----- GIVEN ENTRIES

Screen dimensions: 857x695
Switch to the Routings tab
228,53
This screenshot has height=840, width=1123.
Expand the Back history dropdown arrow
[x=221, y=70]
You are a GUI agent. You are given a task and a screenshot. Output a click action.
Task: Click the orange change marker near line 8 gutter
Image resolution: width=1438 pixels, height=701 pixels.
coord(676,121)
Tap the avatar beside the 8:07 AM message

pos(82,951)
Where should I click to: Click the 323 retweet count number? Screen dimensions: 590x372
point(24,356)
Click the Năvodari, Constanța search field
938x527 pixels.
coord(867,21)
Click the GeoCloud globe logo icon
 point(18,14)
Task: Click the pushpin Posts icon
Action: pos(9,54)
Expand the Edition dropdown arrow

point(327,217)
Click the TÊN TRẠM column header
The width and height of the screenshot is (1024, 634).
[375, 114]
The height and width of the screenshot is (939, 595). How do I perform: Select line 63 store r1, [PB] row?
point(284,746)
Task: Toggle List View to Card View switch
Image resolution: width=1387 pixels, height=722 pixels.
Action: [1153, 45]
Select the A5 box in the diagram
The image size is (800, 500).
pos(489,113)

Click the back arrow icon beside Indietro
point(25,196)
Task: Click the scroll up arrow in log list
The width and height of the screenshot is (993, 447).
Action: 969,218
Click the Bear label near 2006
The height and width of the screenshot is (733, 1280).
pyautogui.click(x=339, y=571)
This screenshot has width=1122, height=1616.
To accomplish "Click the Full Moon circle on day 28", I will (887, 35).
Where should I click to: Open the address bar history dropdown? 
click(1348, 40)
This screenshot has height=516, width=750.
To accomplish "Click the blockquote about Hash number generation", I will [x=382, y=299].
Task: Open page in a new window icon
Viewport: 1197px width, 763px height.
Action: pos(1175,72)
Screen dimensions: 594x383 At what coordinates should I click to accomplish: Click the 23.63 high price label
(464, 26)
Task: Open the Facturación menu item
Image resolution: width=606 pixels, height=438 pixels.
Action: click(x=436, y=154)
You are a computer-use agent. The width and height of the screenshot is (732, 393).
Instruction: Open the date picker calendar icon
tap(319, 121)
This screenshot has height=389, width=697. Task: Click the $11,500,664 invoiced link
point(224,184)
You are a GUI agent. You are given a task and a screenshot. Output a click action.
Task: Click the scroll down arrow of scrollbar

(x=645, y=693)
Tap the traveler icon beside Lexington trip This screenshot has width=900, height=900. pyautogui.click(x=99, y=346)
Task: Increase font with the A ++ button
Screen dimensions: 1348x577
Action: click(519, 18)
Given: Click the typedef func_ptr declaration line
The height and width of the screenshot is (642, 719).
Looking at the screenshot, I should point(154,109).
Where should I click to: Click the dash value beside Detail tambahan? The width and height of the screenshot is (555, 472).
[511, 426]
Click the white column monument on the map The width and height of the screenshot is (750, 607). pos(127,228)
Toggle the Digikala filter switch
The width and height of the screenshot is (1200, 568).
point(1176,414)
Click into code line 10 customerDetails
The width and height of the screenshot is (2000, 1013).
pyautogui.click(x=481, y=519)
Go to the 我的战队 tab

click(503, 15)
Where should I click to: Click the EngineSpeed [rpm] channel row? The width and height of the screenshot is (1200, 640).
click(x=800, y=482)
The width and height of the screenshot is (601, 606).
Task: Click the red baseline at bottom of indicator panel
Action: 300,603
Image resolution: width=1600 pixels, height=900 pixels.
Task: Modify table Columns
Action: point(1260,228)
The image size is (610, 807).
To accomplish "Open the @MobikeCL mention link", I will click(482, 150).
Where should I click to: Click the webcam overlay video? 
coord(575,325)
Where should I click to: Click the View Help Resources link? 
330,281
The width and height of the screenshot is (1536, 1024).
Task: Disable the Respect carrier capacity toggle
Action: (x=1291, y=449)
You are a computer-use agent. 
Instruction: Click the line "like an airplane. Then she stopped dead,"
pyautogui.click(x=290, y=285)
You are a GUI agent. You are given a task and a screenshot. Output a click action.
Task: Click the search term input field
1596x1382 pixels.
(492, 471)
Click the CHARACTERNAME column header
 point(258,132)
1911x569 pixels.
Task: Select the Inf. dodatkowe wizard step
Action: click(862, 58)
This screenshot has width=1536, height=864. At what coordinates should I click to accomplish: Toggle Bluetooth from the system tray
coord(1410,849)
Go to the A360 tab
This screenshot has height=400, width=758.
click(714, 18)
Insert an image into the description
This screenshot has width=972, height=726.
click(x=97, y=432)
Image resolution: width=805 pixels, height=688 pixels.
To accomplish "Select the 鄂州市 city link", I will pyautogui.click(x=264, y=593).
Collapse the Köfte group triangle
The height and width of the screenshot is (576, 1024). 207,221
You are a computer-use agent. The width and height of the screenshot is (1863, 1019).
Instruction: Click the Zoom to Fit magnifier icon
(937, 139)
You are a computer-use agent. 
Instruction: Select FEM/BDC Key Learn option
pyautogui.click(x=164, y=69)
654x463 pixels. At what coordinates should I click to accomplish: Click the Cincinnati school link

----------

[TASK ITEM] Your task is to reproduce all of the records exactly.

[EXERCISE ANSWER]
Screen dimensions: 857x695
Switch to the Routings tab
228,53
This screenshot has height=840, width=1123.
Expand the Back history dropdown arrow
[x=221, y=70]
You are a GUI agent. You are given a task and a screenshot. Output a click action.
Task: Click the orange change marker near line 8 gutter
Image resolution: width=1438 pixels, height=701 pixels.
coord(676,121)
Tap the avatar beside the 8:07 AM message

pos(82,951)
Where should I click to: Click the 323 retweet count number? Screen dimensions: 590x372
point(24,356)
Click the Năvodari, Constanța search field
938x527 pixels.
coord(867,21)
Click the GeoCloud globe logo icon
 point(18,14)
Task: Click the pushpin Posts icon
Action: pos(9,54)
Expand the Edition dropdown arrow

point(327,217)
Click the TÊN TRẠM column header
The width and height of the screenshot is (1024, 634).
[375, 114]
The height and width of the screenshot is (939, 595). How do I perform: Select line 63 store r1, [PB] row?
point(284,746)
Task: Toggle List View to Card View switch
Image resolution: width=1387 pixels, height=722 pixels.
Action: [1153, 45]
Select the A5 box in the diagram
The image size is (800, 500).
pos(489,113)

Click the back arrow icon beside Indietro
point(25,196)
Task: Click the scroll up arrow in log list
The width and height of the screenshot is (993, 447).
Action: 969,218
Click the Bear label near 2006
The height and width of the screenshot is (733, 1280).
pyautogui.click(x=339, y=571)
This screenshot has width=1122, height=1616.
To accomplish "Click the Full Moon circle on day 28", I will (887, 35).
Where should I click to: Open the address bar history dropdown? 
click(1348, 40)
This screenshot has height=516, width=750.
To accomplish "Click the blockquote about Hash number generation", I will [x=382, y=299].
Task: Open page in a new window icon
Viewport: 1197px width, 763px height.
Action: pos(1175,72)
Screen dimensions: 594x383 At what coordinates should I click to accomplish: Click the 23.63 high price label
(464, 26)
Task: Open the Facturación menu item
Image resolution: width=606 pixels, height=438 pixels.
Action: click(x=436, y=154)
You are a computer-use agent. The width and height of the screenshot is (732, 393).
Instruction: Open the date picker calendar icon
tap(319, 121)
This screenshot has height=389, width=697. Task: Click the $11,500,664 invoiced link
point(224,184)
You are a GUI agent. You are given a task and a screenshot. Output a click action.
Task: Click the scroll down arrow of scrollbar

(x=645, y=693)
Tap the traveler icon beside Lexington trip This screenshot has width=900, height=900. pyautogui.click(x=99, y=346)
Task: Increase font with the A ++ button
Screen dimensions: 1348x577
Action: click(519, 18)
Given: Click the typedef func_ptr declaration line
The height and width of the screenshot is (642, 719).
Looking at the screenshot, I should point(154,109).
Where should I click to: Click the dash value beside Detail tambahan? The width and height of the screenshot is (555, 472).
[511, 426]
Click the white column monument on the map The width and height of the screenshot is (750, 607). pos(127,228)
Toggle the Digikala filter switch
The width and height of the screenshot is (1200, 568).
point(1176,414)
Click into code line 10 customerDetails
The width and height of the screenshot is (2000, 1013).
pyautogui.click(x=481, y=519)
Go to the 我的战队 tab

click(503, 15)
Where should I click to: Click the EngineSpeed [rpm] channel row? The width and height of the screenshot is (1200, 640).
click(x=800, y=482)
The width and height of the screenshot is (601, 606).
Task: Click the red baseline at bottom of indicator panel
Action: 300,603
Image resolution: width=1600 pixels, height=900 pixels.
Task: Modify table Columns
Action: point(1260,228)
The image size is (610, 807).
To accomplish "Open the @MobikeCL mention link", I will click(482, 150).
Where should I click to: Click the webcam overlay video? 
coord(575,325)
Where should I click to: Click the View Help Resources link? 
330,281
The width and height of the screenshot is (1536, 1024).
Task: Disable the Respect carrier capacity toggle
Action: (x=1291, y=449)
You are a computer-use agent. 
Instruction: Click the line "like an airplane. Then she stopped dead,"
pyautogui.click(x=290, y=285)
You are a GUI agent. You are given a task and a screenshot. Output a click action.
Task: Click the search term input field
1596x1382 pixels.
(492, 471)
Click the CHARACTERNAME column header
 point(258,132)
1911x569 pixels.
Task: Select the Inf. dodatkowe wizard step
Action: click(862, 58)
This screenshot has width=1536, height=864. At what coordinates should I click to accomplish: Toggle Bluetooth from the system tray
coord(1410,849)
Go to the A360 tab
This screenshot has height=400, width=758.
click(714, 18)
Insert an image into the description
This screenshot has width=972, height=726.
click(x=97, y=432)
Image resolution: width=805 pixels, height=688 pixels.
To accomplish "Select the 鄂州市 city link", I will pyautogui.click(x=264, y=593).
Collapse the Köfte group triangle
The height and width of the screenshot is (576, 1024). 207,221
You are a computer-use agent. The width and height of the screenshot is (1863, 1019).
Instruction: Click the Zoom to Fit magnifier icon
(937, 139)
You are a computer-use agent. 
Instruction: Select FEM/BDC Key Learn option
pyautogui.click(x=164, y=69)
654x463 pixels. At what coordinates should I click to accomplish: Click the Cincinnati school link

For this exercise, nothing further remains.